SUPPLIED DATA:
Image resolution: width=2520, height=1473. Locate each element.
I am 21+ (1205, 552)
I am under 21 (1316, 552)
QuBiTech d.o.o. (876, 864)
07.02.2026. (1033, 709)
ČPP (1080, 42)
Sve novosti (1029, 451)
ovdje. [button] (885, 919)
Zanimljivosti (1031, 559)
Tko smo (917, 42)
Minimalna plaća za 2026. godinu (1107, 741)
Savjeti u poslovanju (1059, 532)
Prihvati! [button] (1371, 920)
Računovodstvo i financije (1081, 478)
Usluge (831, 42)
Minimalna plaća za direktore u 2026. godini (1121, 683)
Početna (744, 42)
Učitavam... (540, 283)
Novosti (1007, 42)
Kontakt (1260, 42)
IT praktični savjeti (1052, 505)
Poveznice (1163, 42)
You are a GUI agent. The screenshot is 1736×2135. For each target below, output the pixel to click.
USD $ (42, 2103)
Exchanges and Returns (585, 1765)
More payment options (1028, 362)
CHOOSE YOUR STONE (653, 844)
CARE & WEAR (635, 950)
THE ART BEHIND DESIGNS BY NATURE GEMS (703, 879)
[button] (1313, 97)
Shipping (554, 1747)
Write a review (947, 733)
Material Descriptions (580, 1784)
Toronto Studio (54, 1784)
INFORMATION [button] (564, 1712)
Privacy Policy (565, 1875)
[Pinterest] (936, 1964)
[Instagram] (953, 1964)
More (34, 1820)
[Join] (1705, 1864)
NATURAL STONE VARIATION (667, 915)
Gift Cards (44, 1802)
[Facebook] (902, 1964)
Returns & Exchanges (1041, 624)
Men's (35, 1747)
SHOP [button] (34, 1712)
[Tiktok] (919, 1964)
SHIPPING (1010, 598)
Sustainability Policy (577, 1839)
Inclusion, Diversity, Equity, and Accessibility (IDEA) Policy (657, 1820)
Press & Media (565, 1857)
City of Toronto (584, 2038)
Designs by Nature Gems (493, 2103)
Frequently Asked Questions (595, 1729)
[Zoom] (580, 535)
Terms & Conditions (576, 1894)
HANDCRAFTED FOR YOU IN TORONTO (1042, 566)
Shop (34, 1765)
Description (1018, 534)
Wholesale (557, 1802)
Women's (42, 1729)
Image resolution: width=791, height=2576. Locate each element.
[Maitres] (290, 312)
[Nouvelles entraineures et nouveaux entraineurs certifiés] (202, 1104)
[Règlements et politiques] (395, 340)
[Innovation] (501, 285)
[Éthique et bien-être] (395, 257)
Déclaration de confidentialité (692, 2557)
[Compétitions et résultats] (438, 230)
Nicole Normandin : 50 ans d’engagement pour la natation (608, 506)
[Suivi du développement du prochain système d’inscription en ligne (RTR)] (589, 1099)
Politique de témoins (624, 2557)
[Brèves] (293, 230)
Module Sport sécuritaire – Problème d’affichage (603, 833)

PROBLEM DESCRIPTION: Every line with the string "button" in the material should be returned.

RESULT OF THIS EXERCISE:
ovdje. [button] (885, 919)
Prihvati! [button] (1371, 920)
[button] (1313, 97)
INFORMATION [button] (564, 1712)
SHOP [button] (34, 1712)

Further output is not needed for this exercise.